Your Watershed

No matter where you live, you reside in a watershed. The entire earth is made up of watersheds!

Do you live near a lake, a stream or creek, a river, on a town or city lot, in suburbia, on a farm? The land, no matter where you live, eventually drains downhill into a stream, river, or lake, and that land is a watershed. Think of a watershed as land shedding its water. When it rains and during snow melts, the surface water flows overland to its lowest point into a stream, river, or lake. Eventually, the water flows into our largest bodies of water—seas and oceans. 

Not all the water from precipitation flows over land. Some soaks or infiltrates into the shallow layers of the soil and eventually makes its way by seepage into a stream. Some infiltrates into the deeper layers of soil and recharges ground-water aquifers.

What physically separates one watershed from another? The separation is achieved by a low rise, the crest of a hill, or a mountain chain. Watersheds are not all alike. They differ from one another according to their topography, shape, size, soil type, and land use.
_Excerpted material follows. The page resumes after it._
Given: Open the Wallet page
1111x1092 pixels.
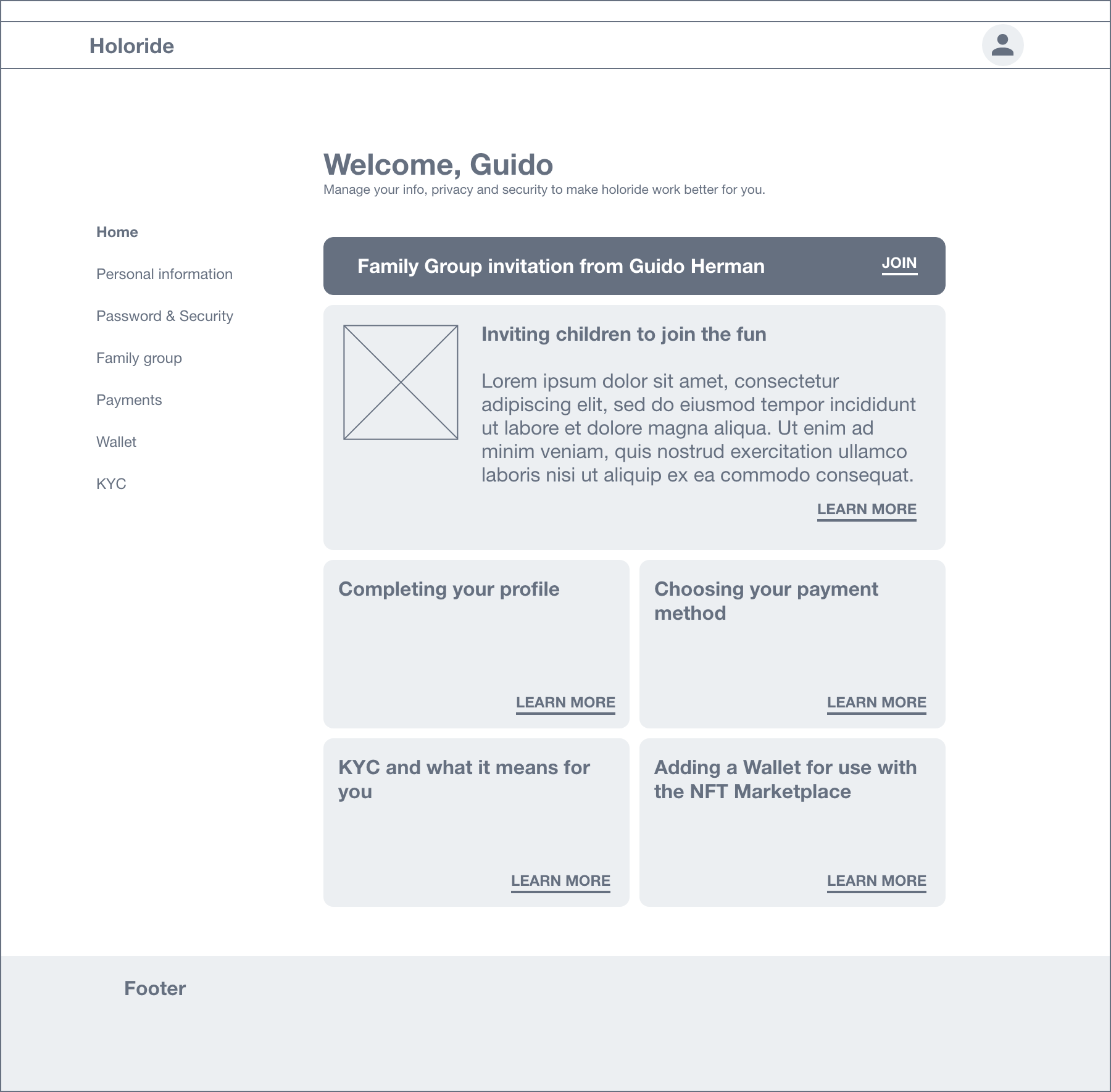Looking at the screenshot, I should [116, 442].
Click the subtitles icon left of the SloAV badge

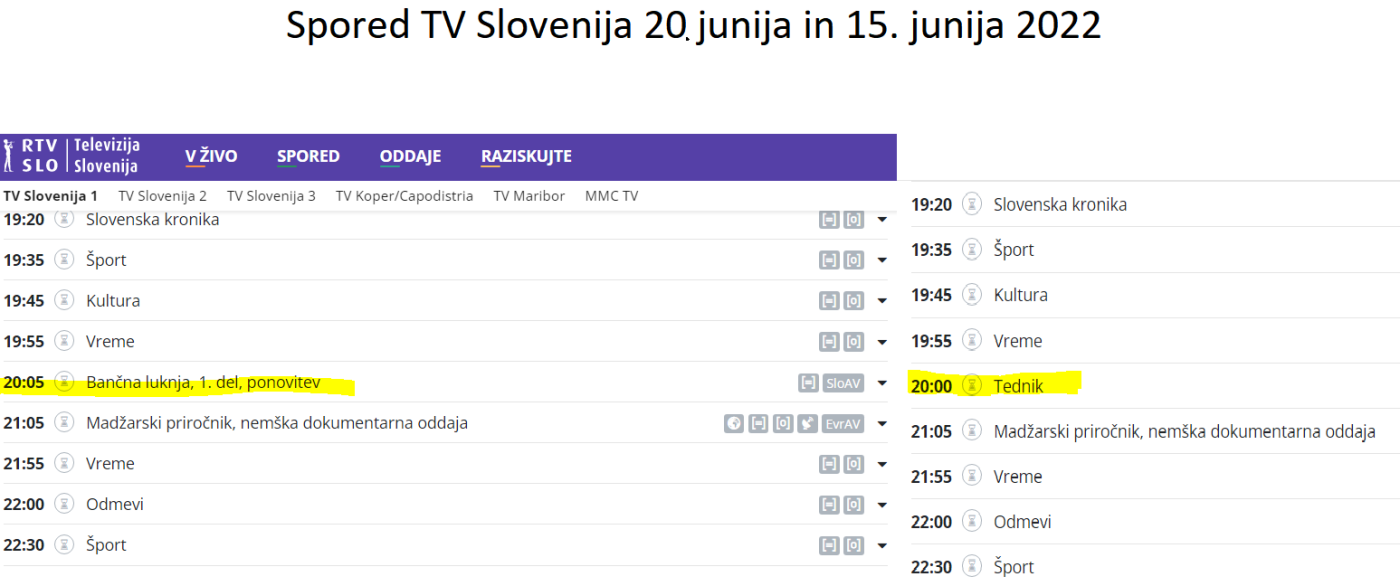click(x=808, y=383)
The name of a watershed often takes on the name of the river into which it drains, for example, the Sugar River watershed. Watersheds are often divided into smaller units for management purposes such as the Upper, Middle, and Lower Sugar River watersheds. These can be further divided into subwatersheds. The Lower Sugar River watershed is comprised of 13 subwatersheds, each named after a creek or stream that drains the surrounding land into the Lower Sugar River. 

Do you know which Lower Sugar River subwatershed you live in? Think of that as your "watershed back yard!" If we all take care of our section of the watershed, we can protect our water quality and natural resources for generations to come.